Overnight oats are ideal for busy mornings when you’re short on time but want breakfast to be big on flavours. This (semi!) healthy recipe for coffee overnight oats combines healthy, quick breakfast with a caffeine hit that’s sure to help you through your manic mornings whether it’s getting the children to school or powering through that first meeting of the day.
This recipe is easily adaptable for all health requirements and tastebuds, here’s how we made it…
I N G R E D I E N T S – Serves 2
80g of rolled oats (we used gluten free)
1 x tablespoon of chia seeds
1 x teaspoon of cinnamon powder (pumpkin spice is nice in the autumn)

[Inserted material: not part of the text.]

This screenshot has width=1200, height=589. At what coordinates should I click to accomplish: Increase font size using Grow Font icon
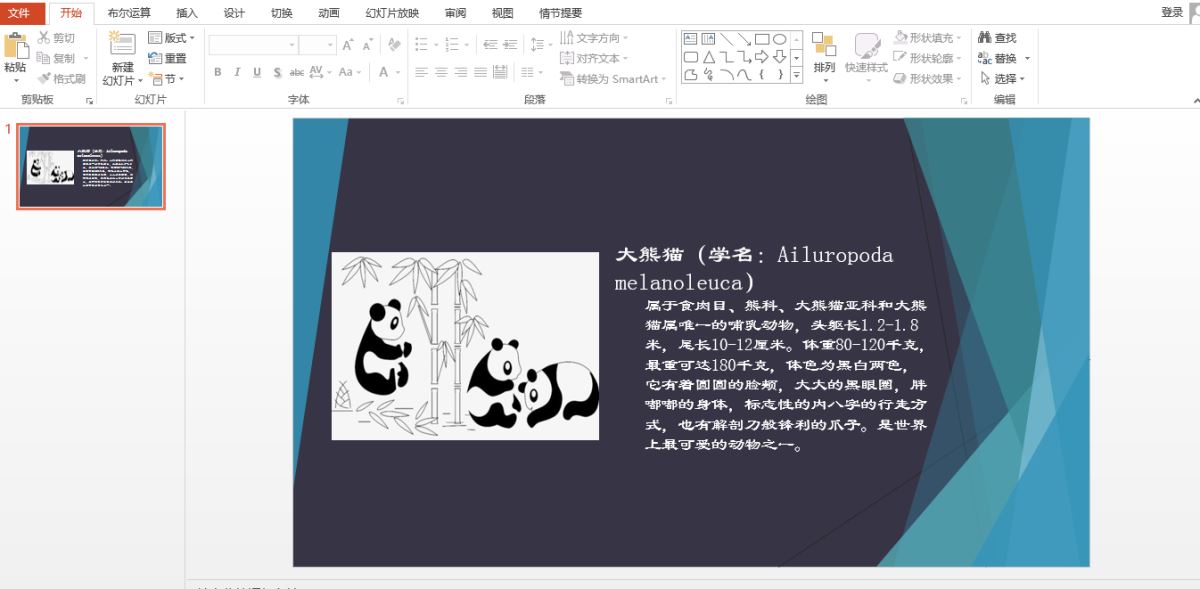348,44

1 x cup of coffee (we used Safi coffee)
8 x tablespoons of full-fat Greek yoghurt (or substitute for coconut, soya etc)
Mini chocolate chips
M E T H O D
1. Pour the oats into a glass bowl, then add the chia seeds, cinnamon and coffee. This recipe is not very sweet so if you’ve got a sweet tooth (like us!) feel free to squeeze in a little honey or maple syrup or a handful of chocolate chips. Mix well to combine.
2. Spoon into glasses, mason jars or whatever else takes your fancy.
3. Let sit in the fridge overnight.
4. When ready to eat, spoon over the yogurt and decorate with cinnamon, chocolate chips and a few coffee beans if you’re looking for that extra coffee hit.